Just 12 applications to the Rebuilding Ireland Home Loan scheme were recommended for approval by Donegal County Council this year, according to figures revealed by Donegal TD Thomas Pringle. 

Twenty three people in the county applied to the new Government-backed mortgage scheme up to August 2018. Three applicants were deemed invalid and 8 were refused. Twelve were put forward for approval but it is not known if they were secured.


The Rebuilding Ireland Home Loan scheme was introduced last year to enable people to obtain loans to purchase a home as long as they met a strict criteria and have been refused mortgages from banks multiple times.

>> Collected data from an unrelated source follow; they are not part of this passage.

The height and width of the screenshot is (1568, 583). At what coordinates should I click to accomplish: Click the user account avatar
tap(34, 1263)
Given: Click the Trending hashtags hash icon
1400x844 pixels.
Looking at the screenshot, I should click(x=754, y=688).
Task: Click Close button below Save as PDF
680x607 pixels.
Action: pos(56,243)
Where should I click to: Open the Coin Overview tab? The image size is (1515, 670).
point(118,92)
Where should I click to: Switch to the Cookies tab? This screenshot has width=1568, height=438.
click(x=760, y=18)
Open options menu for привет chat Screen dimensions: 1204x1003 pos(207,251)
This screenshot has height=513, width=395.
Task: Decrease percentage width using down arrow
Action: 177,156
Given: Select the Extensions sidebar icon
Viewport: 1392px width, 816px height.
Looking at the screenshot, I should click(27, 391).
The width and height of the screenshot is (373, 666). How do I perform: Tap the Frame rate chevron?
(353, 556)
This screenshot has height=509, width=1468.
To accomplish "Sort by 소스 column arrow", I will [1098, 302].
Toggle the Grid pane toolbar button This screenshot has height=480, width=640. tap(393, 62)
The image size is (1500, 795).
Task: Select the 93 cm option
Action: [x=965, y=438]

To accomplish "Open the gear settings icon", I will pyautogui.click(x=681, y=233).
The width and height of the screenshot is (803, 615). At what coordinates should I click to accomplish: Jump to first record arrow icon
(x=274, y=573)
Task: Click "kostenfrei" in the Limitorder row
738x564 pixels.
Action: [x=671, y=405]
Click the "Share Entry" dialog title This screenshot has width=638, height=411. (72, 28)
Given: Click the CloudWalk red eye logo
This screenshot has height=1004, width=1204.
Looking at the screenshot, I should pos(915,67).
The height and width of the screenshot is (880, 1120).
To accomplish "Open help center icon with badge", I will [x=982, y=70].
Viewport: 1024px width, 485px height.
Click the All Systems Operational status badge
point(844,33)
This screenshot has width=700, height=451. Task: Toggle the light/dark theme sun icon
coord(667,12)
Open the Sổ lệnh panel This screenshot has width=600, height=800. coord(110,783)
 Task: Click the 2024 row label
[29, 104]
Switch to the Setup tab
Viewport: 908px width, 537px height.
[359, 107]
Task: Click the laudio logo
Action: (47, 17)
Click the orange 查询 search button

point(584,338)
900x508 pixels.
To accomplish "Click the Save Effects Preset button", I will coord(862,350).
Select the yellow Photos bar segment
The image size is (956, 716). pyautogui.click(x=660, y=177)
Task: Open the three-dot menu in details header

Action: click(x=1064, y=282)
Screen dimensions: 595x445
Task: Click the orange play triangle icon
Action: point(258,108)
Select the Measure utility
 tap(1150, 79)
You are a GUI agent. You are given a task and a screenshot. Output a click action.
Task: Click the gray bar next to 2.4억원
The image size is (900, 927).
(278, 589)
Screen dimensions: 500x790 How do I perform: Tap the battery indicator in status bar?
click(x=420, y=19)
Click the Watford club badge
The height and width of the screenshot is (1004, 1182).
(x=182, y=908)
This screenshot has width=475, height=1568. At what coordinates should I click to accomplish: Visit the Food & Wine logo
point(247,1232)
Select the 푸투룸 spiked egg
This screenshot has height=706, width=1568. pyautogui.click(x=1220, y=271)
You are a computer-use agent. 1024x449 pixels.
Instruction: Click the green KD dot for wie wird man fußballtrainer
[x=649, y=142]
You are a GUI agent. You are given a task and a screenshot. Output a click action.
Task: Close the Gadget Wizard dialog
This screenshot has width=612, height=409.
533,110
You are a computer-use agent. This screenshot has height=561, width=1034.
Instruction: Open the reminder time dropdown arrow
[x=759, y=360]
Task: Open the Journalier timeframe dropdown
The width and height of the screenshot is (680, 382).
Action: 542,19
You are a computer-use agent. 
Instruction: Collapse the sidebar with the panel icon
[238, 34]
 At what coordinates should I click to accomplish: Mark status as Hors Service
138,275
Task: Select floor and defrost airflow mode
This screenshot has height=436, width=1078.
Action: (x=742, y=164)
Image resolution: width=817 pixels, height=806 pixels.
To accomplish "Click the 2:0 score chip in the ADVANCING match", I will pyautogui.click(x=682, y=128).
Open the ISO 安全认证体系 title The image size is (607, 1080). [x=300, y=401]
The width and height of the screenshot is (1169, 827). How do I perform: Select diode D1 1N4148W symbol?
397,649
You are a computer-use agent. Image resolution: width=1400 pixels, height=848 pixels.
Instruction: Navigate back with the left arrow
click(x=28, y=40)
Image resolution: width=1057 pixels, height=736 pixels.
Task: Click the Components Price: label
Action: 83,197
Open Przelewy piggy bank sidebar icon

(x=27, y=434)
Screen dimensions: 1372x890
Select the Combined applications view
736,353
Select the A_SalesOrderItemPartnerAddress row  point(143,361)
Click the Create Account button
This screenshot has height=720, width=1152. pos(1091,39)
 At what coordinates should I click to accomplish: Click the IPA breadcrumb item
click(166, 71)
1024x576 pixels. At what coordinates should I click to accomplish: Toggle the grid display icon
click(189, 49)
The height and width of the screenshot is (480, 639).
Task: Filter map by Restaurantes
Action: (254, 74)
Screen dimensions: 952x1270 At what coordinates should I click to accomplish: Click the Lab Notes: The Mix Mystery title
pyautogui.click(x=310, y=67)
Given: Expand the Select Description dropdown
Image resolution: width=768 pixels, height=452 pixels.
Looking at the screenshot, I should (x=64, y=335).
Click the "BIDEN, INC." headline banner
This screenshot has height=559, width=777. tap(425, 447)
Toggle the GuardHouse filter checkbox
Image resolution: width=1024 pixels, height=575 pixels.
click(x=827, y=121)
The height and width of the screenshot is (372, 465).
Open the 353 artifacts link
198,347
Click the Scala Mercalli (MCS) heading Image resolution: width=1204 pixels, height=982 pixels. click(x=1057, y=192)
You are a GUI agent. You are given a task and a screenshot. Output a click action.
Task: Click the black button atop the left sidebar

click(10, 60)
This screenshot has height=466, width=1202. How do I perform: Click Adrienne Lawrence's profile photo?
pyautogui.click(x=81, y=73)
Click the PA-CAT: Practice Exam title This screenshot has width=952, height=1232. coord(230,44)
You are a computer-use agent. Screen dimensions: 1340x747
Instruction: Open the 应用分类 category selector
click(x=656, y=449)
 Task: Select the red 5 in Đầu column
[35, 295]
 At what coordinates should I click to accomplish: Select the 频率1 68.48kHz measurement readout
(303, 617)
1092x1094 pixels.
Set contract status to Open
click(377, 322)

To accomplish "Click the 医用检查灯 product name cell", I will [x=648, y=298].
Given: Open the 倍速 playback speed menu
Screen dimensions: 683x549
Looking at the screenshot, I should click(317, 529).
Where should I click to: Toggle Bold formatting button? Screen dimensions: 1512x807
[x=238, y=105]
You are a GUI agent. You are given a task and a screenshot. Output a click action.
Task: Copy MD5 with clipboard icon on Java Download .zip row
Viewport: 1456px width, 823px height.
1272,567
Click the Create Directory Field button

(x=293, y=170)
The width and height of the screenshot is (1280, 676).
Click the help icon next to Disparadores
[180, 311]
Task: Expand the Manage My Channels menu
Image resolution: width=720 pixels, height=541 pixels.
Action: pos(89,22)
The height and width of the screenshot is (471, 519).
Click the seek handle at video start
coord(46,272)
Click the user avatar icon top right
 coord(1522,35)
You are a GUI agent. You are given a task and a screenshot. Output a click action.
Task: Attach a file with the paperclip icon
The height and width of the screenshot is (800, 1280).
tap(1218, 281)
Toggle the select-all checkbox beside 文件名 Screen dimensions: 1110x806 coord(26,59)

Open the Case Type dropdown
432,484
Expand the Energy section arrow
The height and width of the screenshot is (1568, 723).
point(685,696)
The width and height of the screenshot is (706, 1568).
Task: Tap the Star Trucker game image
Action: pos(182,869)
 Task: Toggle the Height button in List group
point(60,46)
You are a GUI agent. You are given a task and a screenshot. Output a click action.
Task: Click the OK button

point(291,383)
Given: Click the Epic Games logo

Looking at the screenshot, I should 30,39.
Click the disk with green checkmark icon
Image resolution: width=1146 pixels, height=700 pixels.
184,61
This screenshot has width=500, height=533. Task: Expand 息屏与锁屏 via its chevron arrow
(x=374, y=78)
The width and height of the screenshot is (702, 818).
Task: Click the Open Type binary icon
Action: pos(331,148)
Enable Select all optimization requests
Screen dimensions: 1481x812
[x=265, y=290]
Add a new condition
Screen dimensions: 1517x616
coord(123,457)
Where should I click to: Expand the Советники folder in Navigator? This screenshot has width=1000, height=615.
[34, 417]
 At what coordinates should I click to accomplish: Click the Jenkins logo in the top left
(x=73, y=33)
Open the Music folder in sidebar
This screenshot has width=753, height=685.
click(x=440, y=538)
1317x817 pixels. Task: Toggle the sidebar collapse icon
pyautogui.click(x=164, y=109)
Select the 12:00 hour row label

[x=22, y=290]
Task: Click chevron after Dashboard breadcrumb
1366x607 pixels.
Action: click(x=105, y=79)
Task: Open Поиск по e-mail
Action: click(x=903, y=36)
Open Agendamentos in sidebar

Donegal TD Thomas Pringle said the local application figures ‘make for dismal reading’ and indicate the criteria is too restrictive.

Deputy Pringle said: “Despite Donegal being a rural constituency people are finding it difficult to obtain mortgages where they currently live and work. A Government-backed scheme is needed to help those who can’t access social housing but who earn too little to afford the house prices at the moment.”

The TD adds that he has met people at his clinics who didn’t bother applying for the local authority loans knowing the criteria were far too restrictive.

Deputy Pringle said: “Security of accommodation is becoming more and more urgent while under Fine Gael’s administration but tenant rights are fast becoming under threat alongside workers’ rights reducing people’s income security. This is against the backdrop of social welfare supports still not at pre-2012 levels since drastic cuts were made by Fine Gael.


“The situation is getting worse particularly for people on HAP who are coming to me saying landlords are refusing to facilitate HAP recipients. How can we expect people to deal with such volatility?

“We need more Government-backed initiatives which adequately address the real urgent need for security of tenure.

“The Home Loan scheme is a dishonest gesture by Fine Gael to look like they are doing something about this crisis without actually having to intervene. They continue to refuse to intervene in the market and stand faithful to the private sector claiming it can adequately address the housing crisis. They couldn’t be more wrong on that front,” concludes Pringle.